ISSUE-1:Standard sampling procedure for creating train-validation-test splits implicitly assumes uniform distribution over target range. But benchmark dataset distribution of crowd counts is discontinuous and heavy-tailed. Uniform sampling causes tail to be underrepresented.

The problem is that sampling being done is too fine a resolution, i.e. individual counts.

OUR FIX: Coarsen the resolution. Partition the count range into bins optimal for uniform sampling.

We employ a Bayesian stratification approach to obtain bins which can be uniformly sampled from, for minibatching.

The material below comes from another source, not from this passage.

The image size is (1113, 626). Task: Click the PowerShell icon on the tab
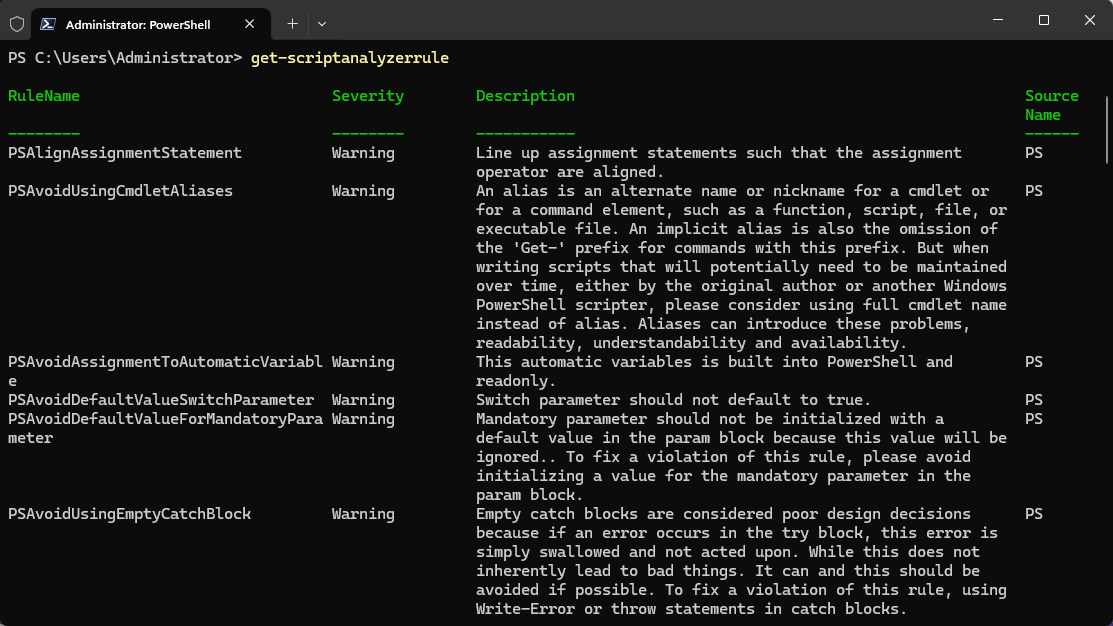[47, 23]
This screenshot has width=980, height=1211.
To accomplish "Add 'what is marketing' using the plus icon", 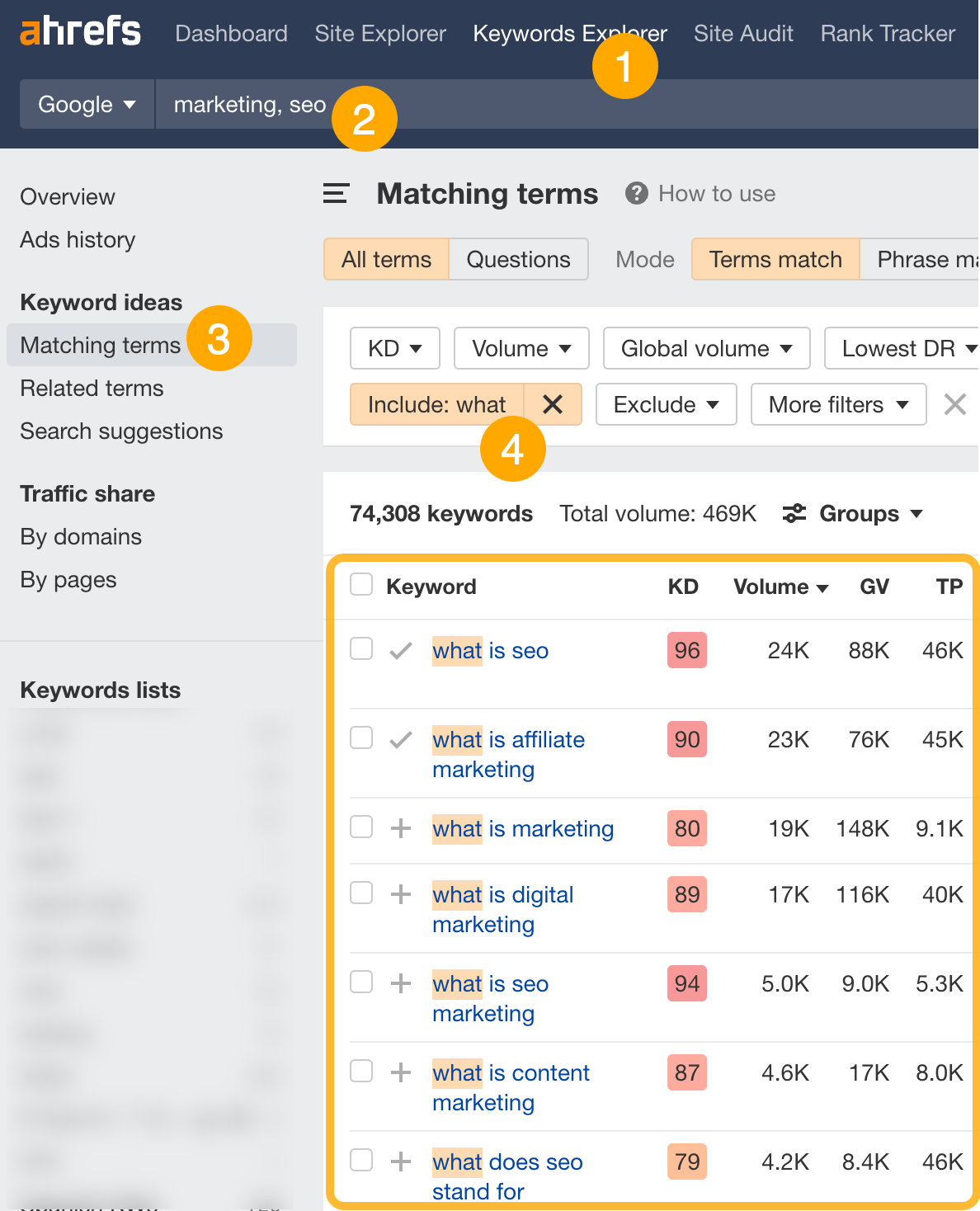I will (x=401, y=827).
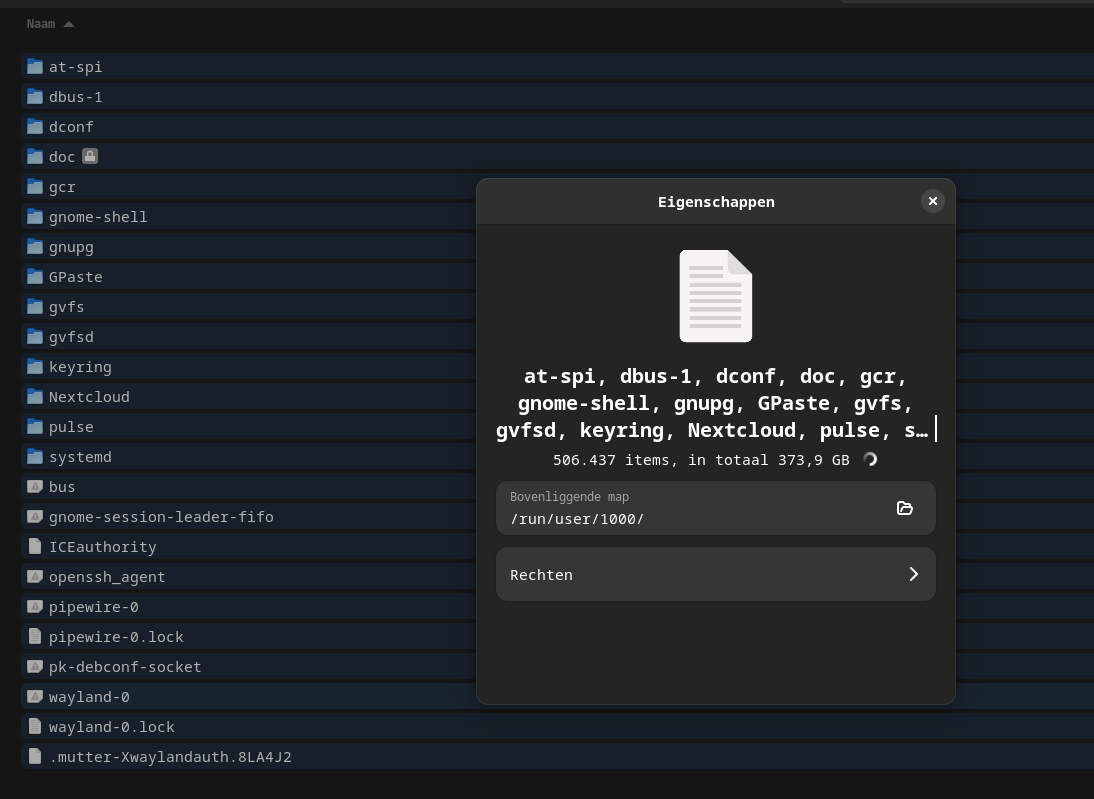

ISSUE-2: Minimizing per-instance loss averaged over minibatch poses same issues as those during minibatch creation (imbalance, bias). OUR FIX: A novel bin sensitive loss function. Instead of loss depending only on error, we also consider count bin to which data sample belongs

ISSUE-3: The imbalanced data distribution also causes MSE to be an ineffective representative of performance across the entire test set.

OUR FIX: Instead of using a single pair of numbers (mean, standard deviation) to characterize performance across the *entire* count range, we suggest that reporting them for each bin. This provides a much broader idea of performance across count range.

If a single summary statistic is still desired, mean and standard deviation of bin-level performance measures can be combined in a bin-aware manner.

Bin-level results demonstrate that our proposed modifications reduce error standard deviation in a noticeable manner. The comparatively large deviations when binning is not used, can clearly be seen.

However, the large magnitudes of deviations relative to MAE are still a big concern.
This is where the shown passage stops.